● **PROBLEMS TO WORK ON**:
1. Answer these questions from the passage on The Papers of Thomas Jefferson, one answer per line, marked as the questions are.
(a) In what year was the first volume published?
(b) In what month and year did the published volumes join the University of Virginia Press's American Founding Era digital collection?
(c) Who sponsors Founders Online?
2. For each statement, say whether it agrees with the passage on The Papers of Thomas Jefferson. Give yes or no and quote the passage's words that decide it.
(a) The Princeton editorial team had produced 41 volumes by January 2015.
(b) New volumes are added to Rotunda within one year of their print publication.
(c) Founders Online is a subscription-based platform.
3. Please carry on the passage on The Papers of Thomas Jefferson from its final sentence.

● **PASSAGE SHOWN**:
○ ○ ○ ○

Volumes for The Papers of Thomas Jefferson are released in print through Princeton University Press for both the pre- and post-1809 Jefferson papers. The first volume was published in 1950. As of January 2015, the Princeton editorial team has produced 41 volumes of work spanning the years between 14 January 1760 to 15 November 1803, with the first volume released in 1950. The Monticello team has completed 12 volumes as of January 2016.

=== Electronic edition ===
Beginning in April 2009, the published volumes became part of the University of Virginia Press's American Founding Era digital collection, a fully searchable subscription-based version of the volumes that are available in their entirety through its Rotunda electronic imprint. Updates and new documents are added to this edition at regular intervals and new volumes are added to Rotunda within two years of their print publication.

In June 2013, the electronic edition also became available through the open access platform Founders Online, which is sponsored by the National Archives. Jefferson's complete papers are among the 185,000 documents available to the public through the website, which also provides access to the writings and letters of six other Founding Fathers, including George Washington, John Adams, Benjamin Franklin, James Madison, John Jay, and Alexander Hamilton.

○ ○ ○ ○

● **INFORMATION SHOWN**:
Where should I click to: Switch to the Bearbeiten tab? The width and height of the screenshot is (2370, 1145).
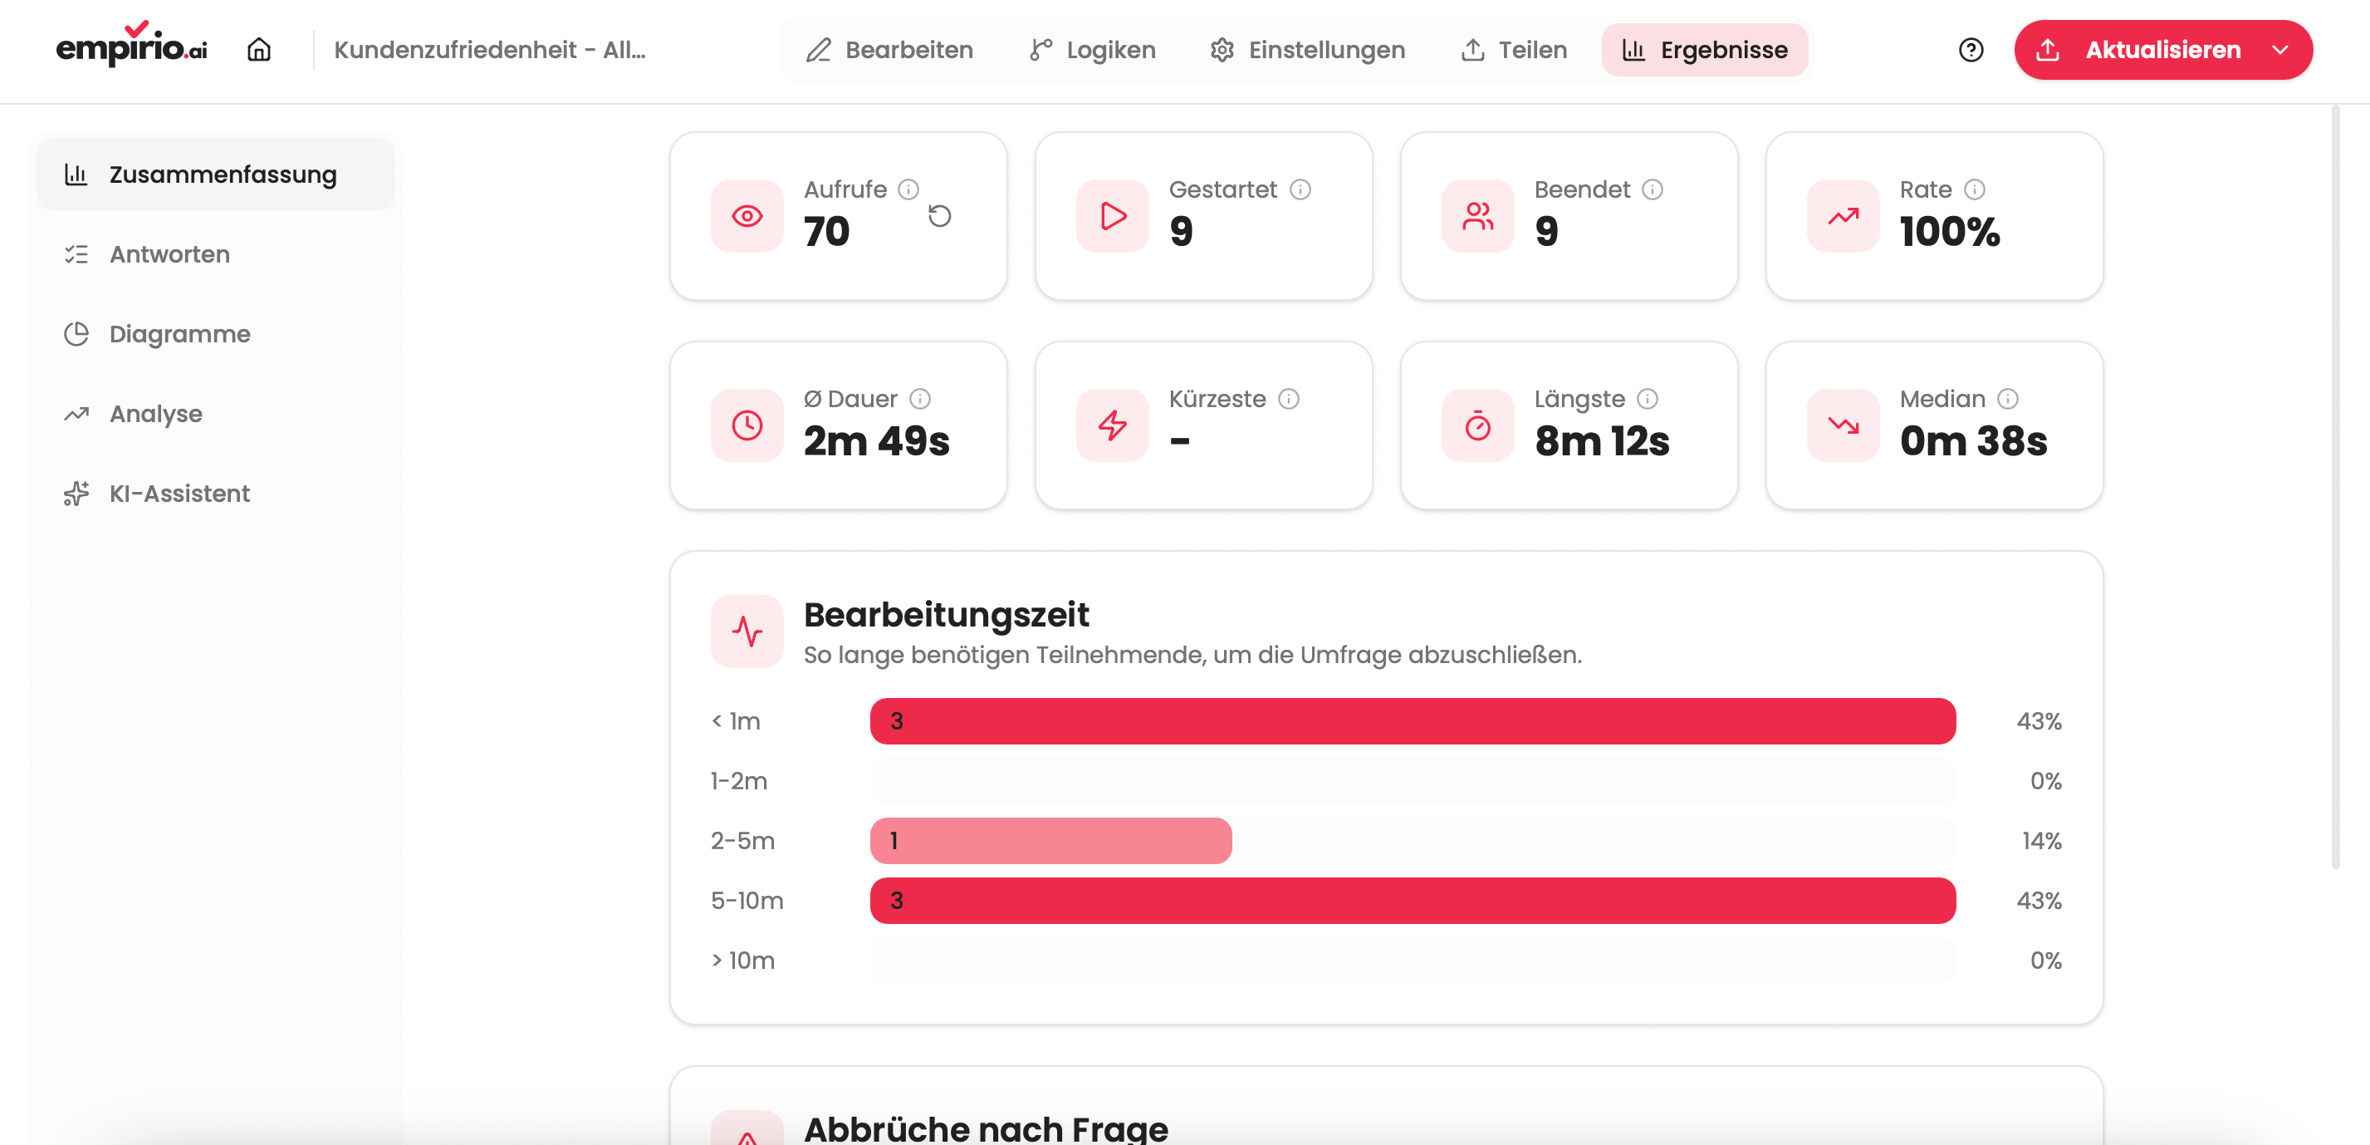tap(889, 50)
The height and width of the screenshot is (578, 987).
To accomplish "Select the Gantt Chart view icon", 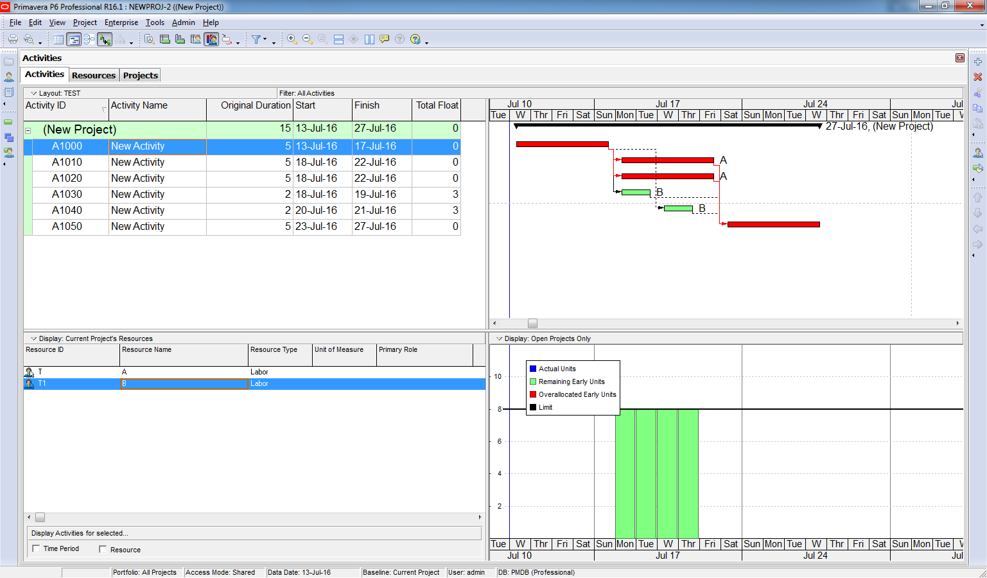I will point(74,39).
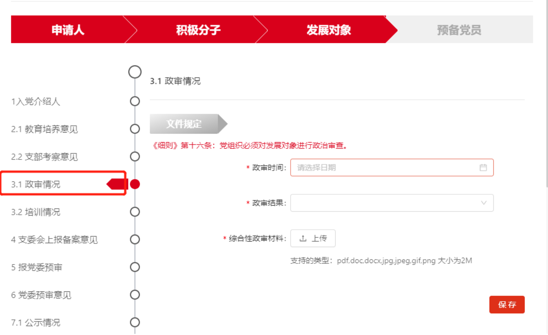The image size is (548, 335).
Task: Click the red timeline dot for 3.1 政审情况
Action: (x=135, y=184)
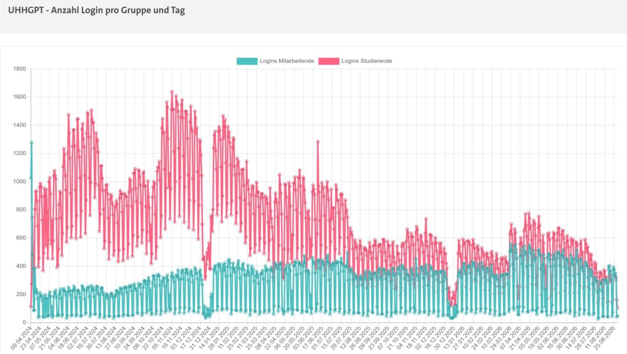This screenshot has height=354, width=627.
Task: Click the 1400 y-axis label
Action: click(x=20, y=125)
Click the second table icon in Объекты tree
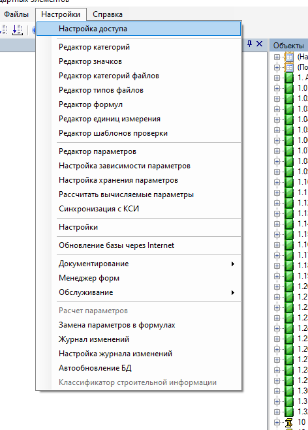Viewport: 308px width, 430px height. (289, 67)
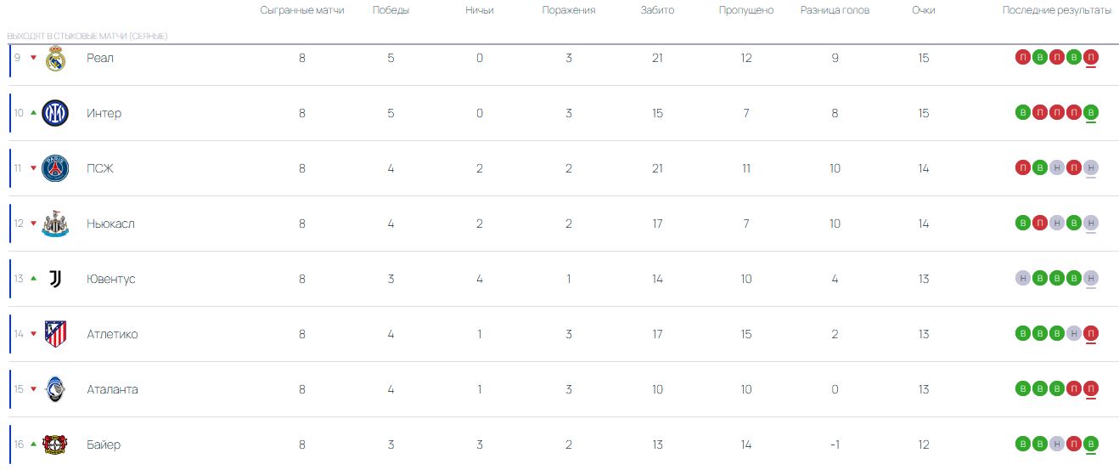This screenshot has width=1119, height=470.
Task: Sort table by Очки column
Action: click(x=924, y=10)
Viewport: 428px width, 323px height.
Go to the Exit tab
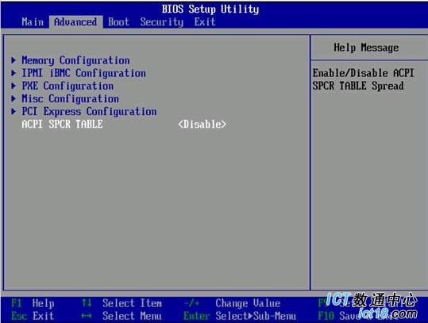coord(205,22)
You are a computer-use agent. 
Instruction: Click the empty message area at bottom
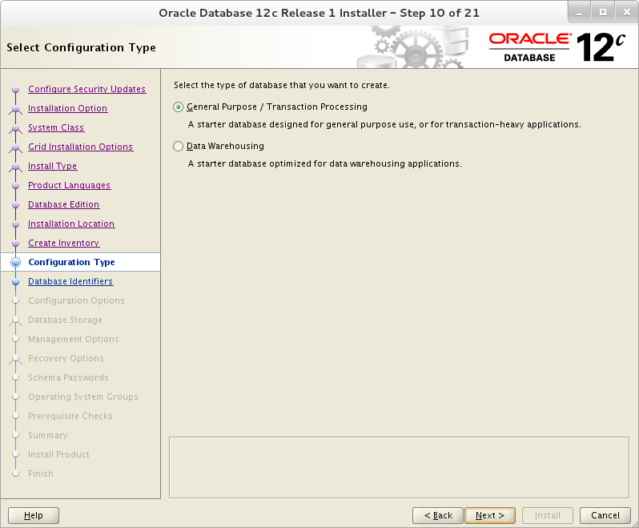click(x=399, y=467)
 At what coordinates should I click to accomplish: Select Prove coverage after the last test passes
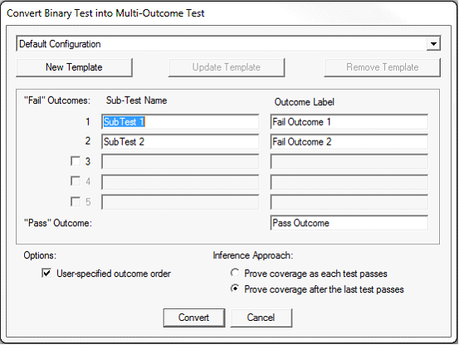[235, 289]
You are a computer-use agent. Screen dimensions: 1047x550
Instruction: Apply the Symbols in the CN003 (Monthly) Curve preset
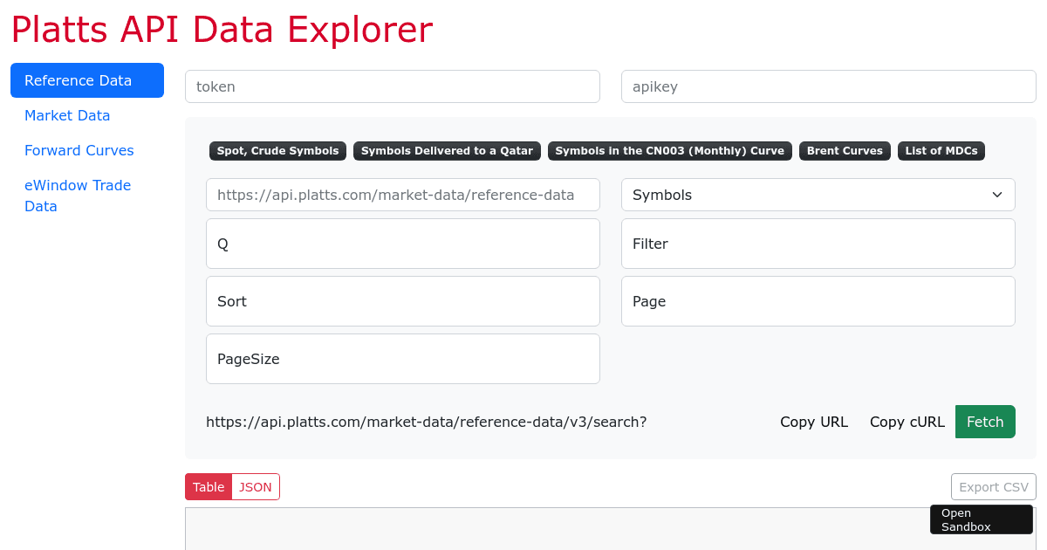669,150
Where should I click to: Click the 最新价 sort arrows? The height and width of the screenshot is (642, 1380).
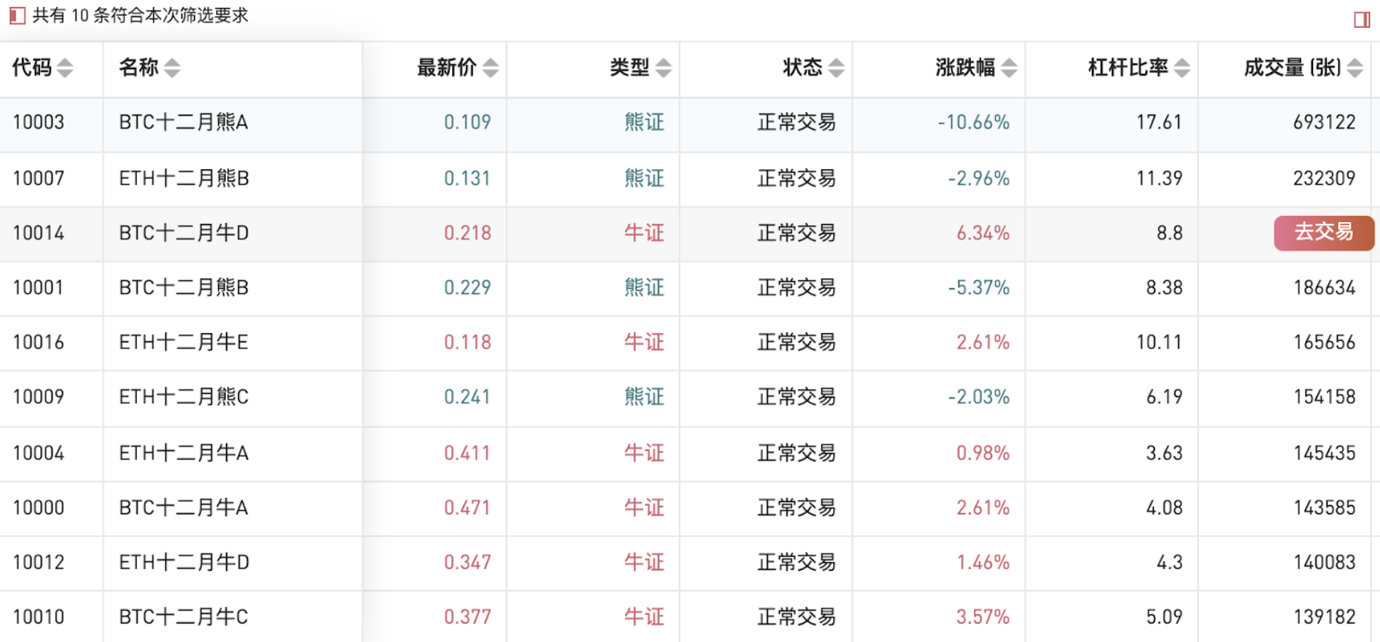(490, 68)
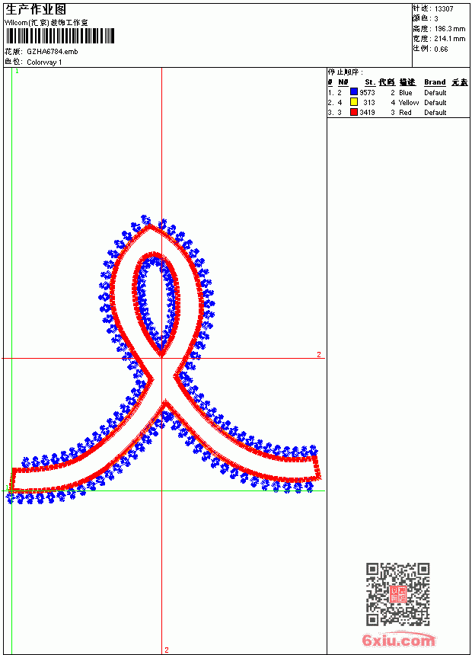Click the QR code image

[x=398, y=594]

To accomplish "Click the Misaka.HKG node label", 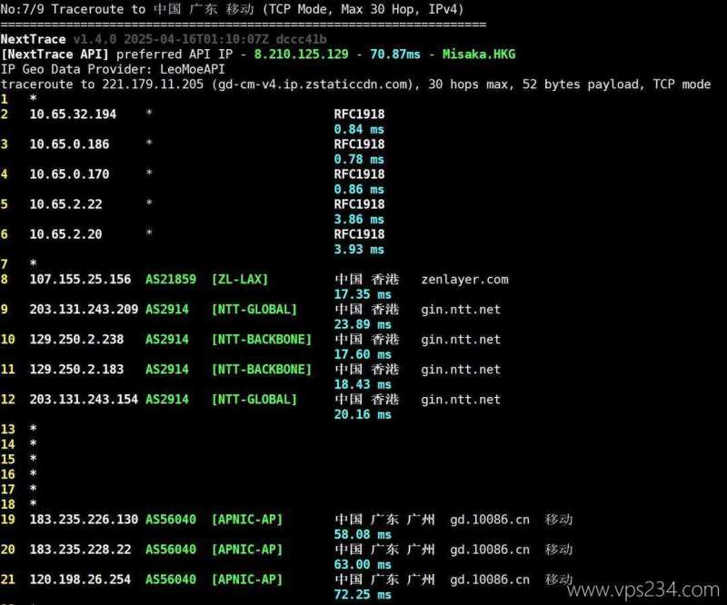I will [x=478, y=55].
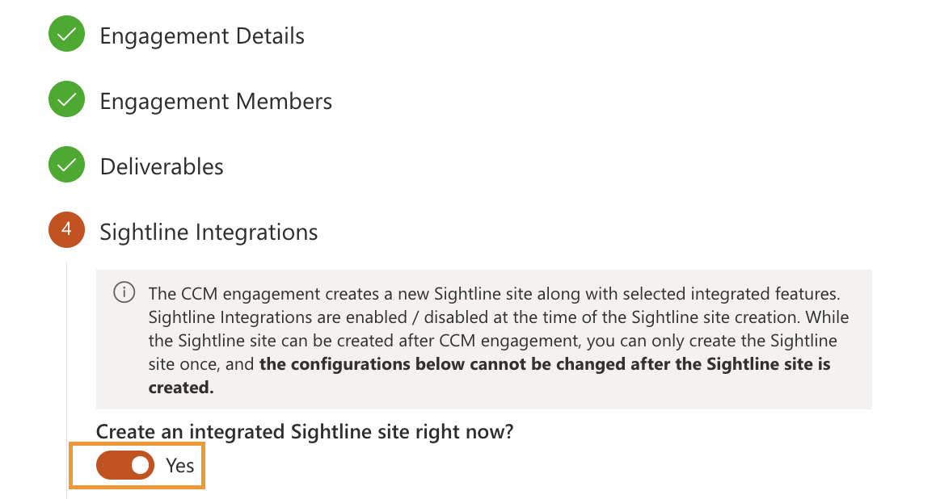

○ ○ ○ ○

● **RESPONSES PER TASK**:
1.
(a) 1950
(b) April 2009
(c) The National Archives

2.
(a) Yes: "As of January 2015, the Princeton editorial team has produced 41 volumes of work"
(b) No: "new volumes are added to Rotunda within two years of their print publication"
(c) No: "the open access platform Founders Online"

3.
== Funding ==
The Papers of Thomas Jefferson has been cited as a successful model of private-public sponsorship by the National Archives. In addition to Princeton University and the Thomas Jefferson Foundation, Inc., the project has received support from the New York Times Company Foundation, the Packard Humanities Institute, the Florence Gould Foundation, the Pew Charitable Trusts, and other foundations and individuals. The project has been supported and able to continue and grow through the support of the many foundations and individuals. Beginning in the 1960s, the project also received federal support from the National Endowment for the Humanities and the National Historical Publications and Records Commission.

== Reception ==
Critical reception for the project and its released volumes has been positive. American historian David Chesnutt wrote that Boyd's approach to the Jefferson documents was very influential, stating "Modern historical editing dates from the publication of Julian Boyd's first volume of The Papers of Thomas Jefferson in 1950. Although there had been earlier compilations of the papers of famous Americans, his carefully prepared texts of Jefferson's letters and other writings, "warts and all," set a new standard for accuracy and reliability."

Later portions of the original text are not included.